Nelle biografie dei tanti cataloghi, pubblicati finora, ricorre la citazione di pittori – diversi tra loro – che l’hanno colpito: Bacon, Munch, Manguin, Varlin, Matisse, Van Dongen, Vlaminck. Di ognuno qualcosa può essergli rimasto dentro, ma nessuno in particolare ha condizionato la sua creatività. Sono altre le circostanze che hanno concorso a formare il sedime di quella sua personalità di artista fuori dalla norma: i viaggi, specialmente in Germania, Francia e Africa mediterranea; i sogni legati al padre aviatore, perso a dodici anni; e la fretta di dedicarsi interamente alla fotografia e alla pittura, interrompendo gli studi universitari per proseguire nell’attività espositiva, avviata non ancora ventenne. I soggetti dei dipinti – aerei, paesaggi urbani, spiagge, cani, ritratti, nudi di donna, gambe femminili, gambe maschili, gambe infantili, … – li sviluppa da sempre per serie omologhe, che lo impegnano singolarmente anche a lungo. In essi ama introdurre sia fattori d’incongruità – un pilota in tenuta da volo, seduto non al posto di comando ma su una poltrona del salotto buono – sia pizzichi di humour – un cane immerso nella tazzina da caffè – quasi volesse testimoniare in tal modo uno sguardo decongestionato da durezze esistenziali.
Altrettanto naturale per lui è l’incalzante adozione di tecniche diverse – dai collage (pure materici) agli interventi grafici, anche su supporti insoliti (antichi mappali, partiture musicali, giornali, manifesti slabbrati) ¬– portatrici di inedite e felici vibratilità.

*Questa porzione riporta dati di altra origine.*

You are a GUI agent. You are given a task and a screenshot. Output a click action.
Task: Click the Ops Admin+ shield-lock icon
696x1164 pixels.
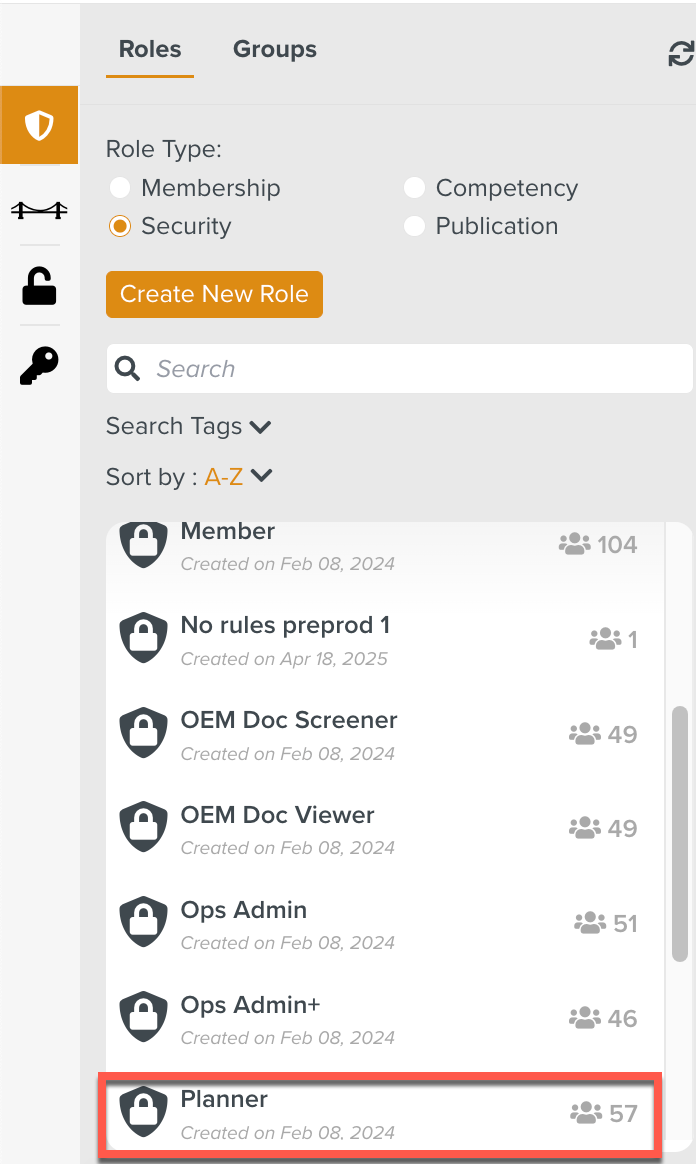[x=143, y=1017]
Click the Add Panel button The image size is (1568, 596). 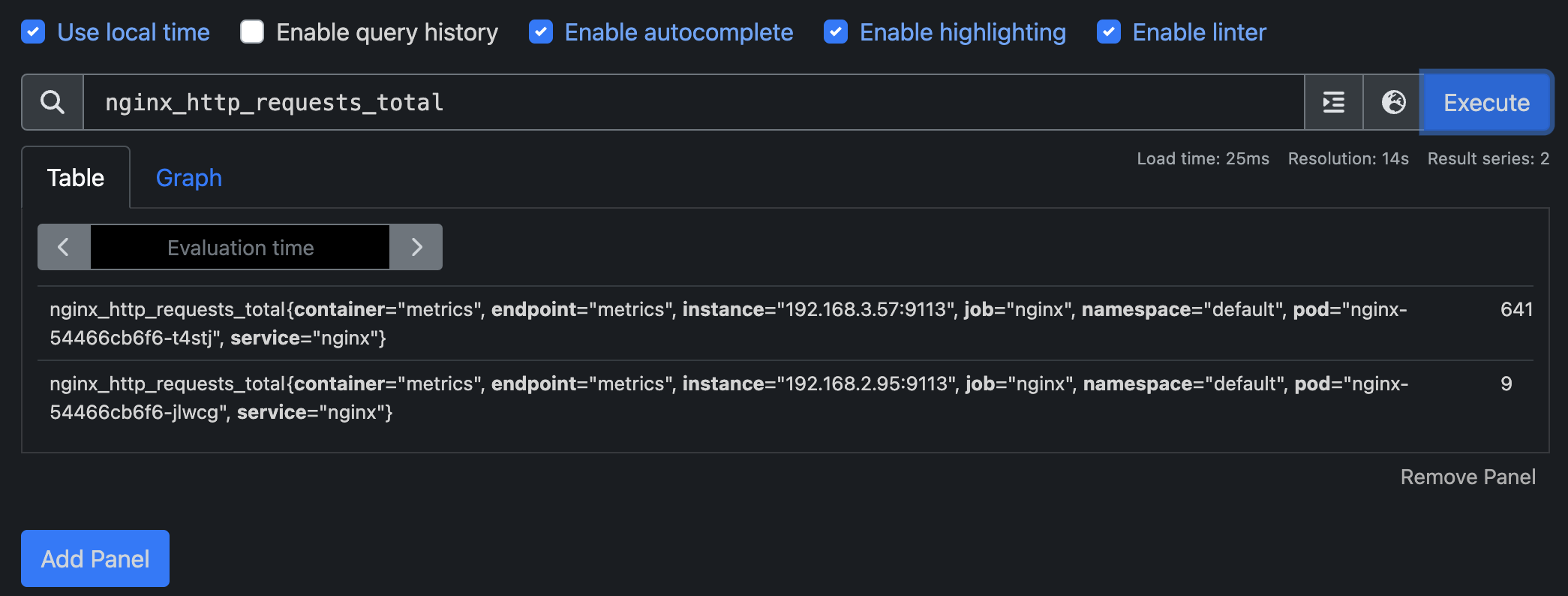click(95, 558)
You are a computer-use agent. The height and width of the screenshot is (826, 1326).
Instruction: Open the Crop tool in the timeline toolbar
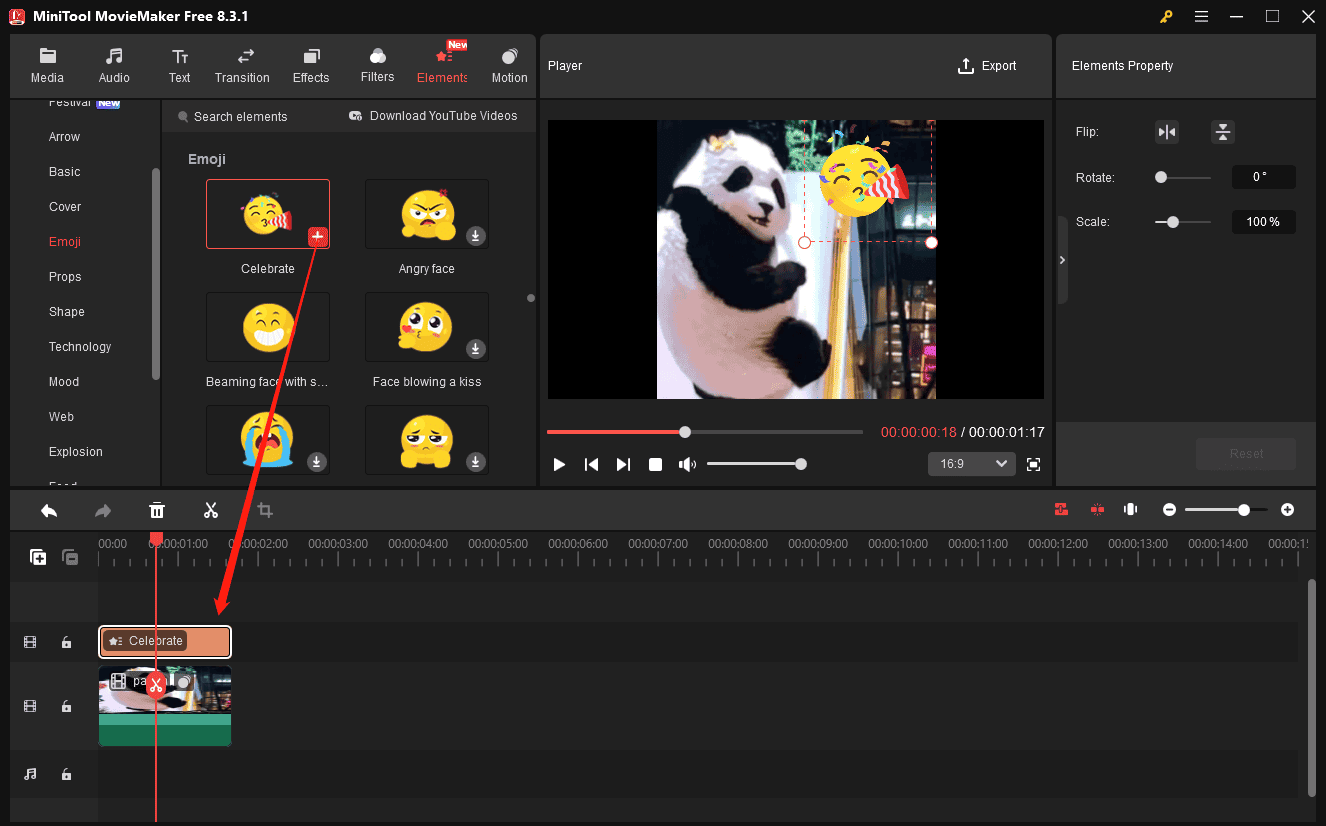265,510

Nelle opere più recenti rinascono immagini di tempi lontani: ancora il mito del padre, le scene di un collegio detestato, la folla dei compagni delle elementari, la presenza insolita di un’addetta alle macchine lavatrici. C’è un nesso che lega ognuna all’altra ed è la figura dell’artista stesso, che a volte non resiste alla tentazione di diventare attore del suo quadro: eccolo allora trasformato in coniglietto bianco (lo dice lui) davanti a una schiera di bimbi mascherati da coniglietti in costume nero, pronti per una recita; e spuntare come un Batman bambino alle spalle di una coppia vista seduta su un divano alla Biennale di Venezia, in un’atmosfera di reciproco disinteresse, cui, come titolo, pone una domanda: Cosa fate lì seduti?